§ WHAT TO DO
Omit any pictures, and restate word for word only the lines from the one with "Given: Click the Local processing mode text" through the end of the data below.

==========

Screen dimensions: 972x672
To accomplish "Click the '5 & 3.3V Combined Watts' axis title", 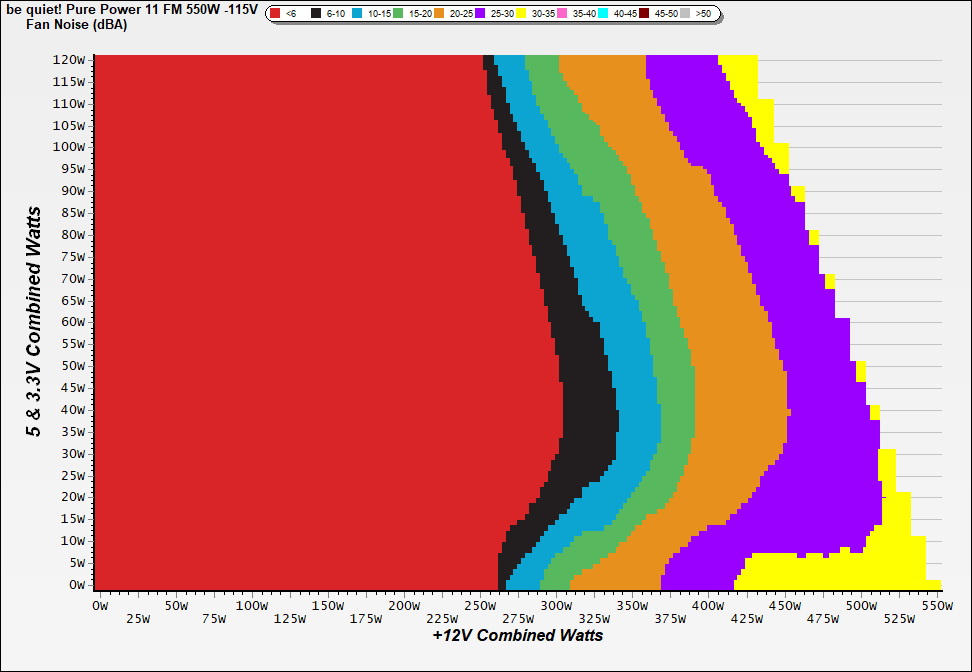I will pyautogui.click(x=35, y=322).
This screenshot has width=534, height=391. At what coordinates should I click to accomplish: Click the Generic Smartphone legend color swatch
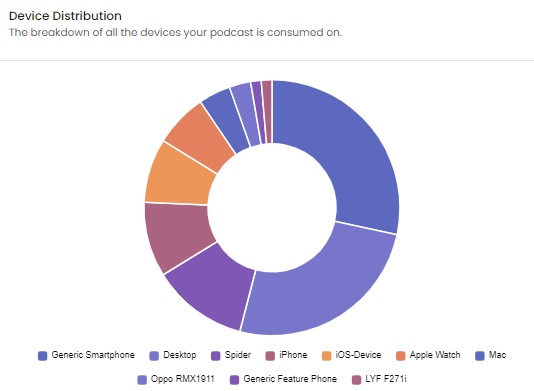(43, 356)
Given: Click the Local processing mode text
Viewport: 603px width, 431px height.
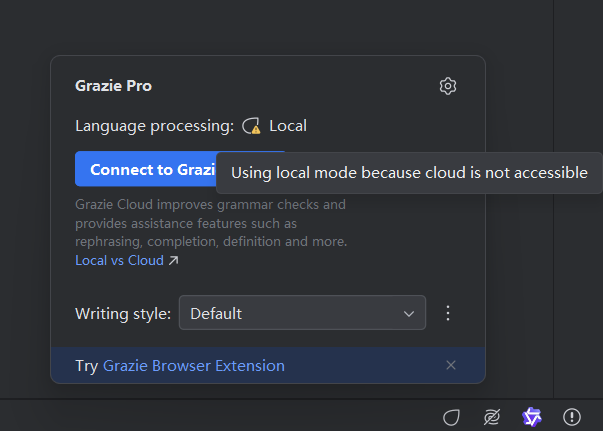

==========

§ EXERCISE RESULT
Given: Click the Local processing mode text
Viewport: 603px width, 431px height.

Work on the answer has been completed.